Please copy the records below word for word, keeping every line as it stands.

.....

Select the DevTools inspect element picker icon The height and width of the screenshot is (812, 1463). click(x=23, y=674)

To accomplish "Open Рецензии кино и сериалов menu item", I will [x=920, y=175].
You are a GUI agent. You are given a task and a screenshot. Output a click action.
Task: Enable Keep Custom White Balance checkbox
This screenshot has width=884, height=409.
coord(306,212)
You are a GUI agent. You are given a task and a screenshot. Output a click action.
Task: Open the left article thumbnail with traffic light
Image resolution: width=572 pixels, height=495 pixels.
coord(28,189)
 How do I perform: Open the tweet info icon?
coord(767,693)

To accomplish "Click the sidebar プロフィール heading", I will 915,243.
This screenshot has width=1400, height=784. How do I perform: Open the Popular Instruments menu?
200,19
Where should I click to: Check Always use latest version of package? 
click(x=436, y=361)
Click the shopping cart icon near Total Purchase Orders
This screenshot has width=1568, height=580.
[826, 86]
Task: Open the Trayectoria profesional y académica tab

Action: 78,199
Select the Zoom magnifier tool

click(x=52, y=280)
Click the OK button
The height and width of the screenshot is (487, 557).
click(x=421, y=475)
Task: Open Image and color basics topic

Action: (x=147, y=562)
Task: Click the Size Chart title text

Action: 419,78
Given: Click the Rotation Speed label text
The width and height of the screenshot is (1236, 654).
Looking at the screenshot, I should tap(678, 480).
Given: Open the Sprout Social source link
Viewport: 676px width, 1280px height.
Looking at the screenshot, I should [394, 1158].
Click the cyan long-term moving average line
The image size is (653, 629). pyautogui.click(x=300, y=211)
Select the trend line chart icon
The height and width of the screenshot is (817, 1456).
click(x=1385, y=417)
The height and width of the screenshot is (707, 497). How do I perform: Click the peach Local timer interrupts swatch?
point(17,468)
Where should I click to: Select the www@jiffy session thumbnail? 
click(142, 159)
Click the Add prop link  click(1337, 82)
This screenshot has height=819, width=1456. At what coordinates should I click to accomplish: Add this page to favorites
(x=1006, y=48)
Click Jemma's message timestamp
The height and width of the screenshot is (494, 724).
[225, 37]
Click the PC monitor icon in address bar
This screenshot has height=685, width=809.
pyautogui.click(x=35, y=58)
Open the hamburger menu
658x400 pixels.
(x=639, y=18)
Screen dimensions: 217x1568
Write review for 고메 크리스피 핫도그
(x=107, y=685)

.....

◆ Result below
Select the DevTools inspect element picker icon The height and width of the screenshot is (812, 1463). click(x=23, y=674)

To accomplish "Open Рецензии кино и сериалов menu item", I will [x=920, y=175].
You are a GUI agent. You are given a task and a screenshot. Output a click action.
Task: Enable Keep Custom White Balance checkbox
This screenshot has width=884, height=409.
coord(306,212)
You are a GUI agent. You are given a task and a screenshot. Output a click action.
Task: Open the left article thumbnail with traffic light
Image resolution: width=572 pixels, height=495 pixels.
coord(28,189)
 How do I perform: Open the tweet info icon?
coord(767,693)

To accomplish "Click the sidebar プロフィール heading", I will 915,243.
This screenshot has width=1400, height=784. How do I perform: Open the Popular Instruments menu?
200,19
Where should I click to: Check Always use latest version of package? 
click(x=436, y=361)
Click the shopping cart icon near Total Purchase Orders
This screenshot has width=1568, height=580.
[826, 86]
Task: Open the Trayectoria profesional y académica tab

Action: 78,199
Select the Zoom magnifier tool

click(x=52, y=280)
Click the OK button
The height and width of the screenshot is (487, 557).
click(x=421, y=475)
Task: Open Image and color basics topic

Action: (x=147, y=562)
Task: Click the Size Chart title text

Action: 419,78
Given: Click the Rotation Speed label text
The width and height of the screenshot is (1236, 654).
Looking at the screenshot, I should tap(678, 480).
Given: Open the Sprout Social source link
Viewport: 676px width, 1280px height.
Looking at the screenshot, I should [394, 1158].
Click the cyan long-term moving average line
The image size is (653, 629). pyautogui.click(x=300, y=211)
Select the trend line chart icon
The height and width of the screenshot is (817, 1456).
click(x=1385, y=417)
The height and width of the screenshot is (707, 497). How do I perform: Click the peach Local timer interrupts swatch?
point(17,468)
Where should I click to: Select the www@jiffy session thumbnail? 
click(142, 159)
Click the Add prop link  click(1337, 82)
This screenshot has height=819, width=1456. At what coordinates should I click to accomplish: Add this page to favorites
(x=1006, y=48)
Click Jemma's message timestamp
The height and width of the screenshot is (494, 724).
[225, 37]
Click the PC monitor icon in address bar
This screenshot has height=685, width=809.
pyautogui.click(x=35, y=58)
Open the hamburger menu
658x400 pixels.
(x=639, y=18)
Screen dimensions: 217x1568
Write review for 고메 크리스피 핫도그
(x=107, y=685)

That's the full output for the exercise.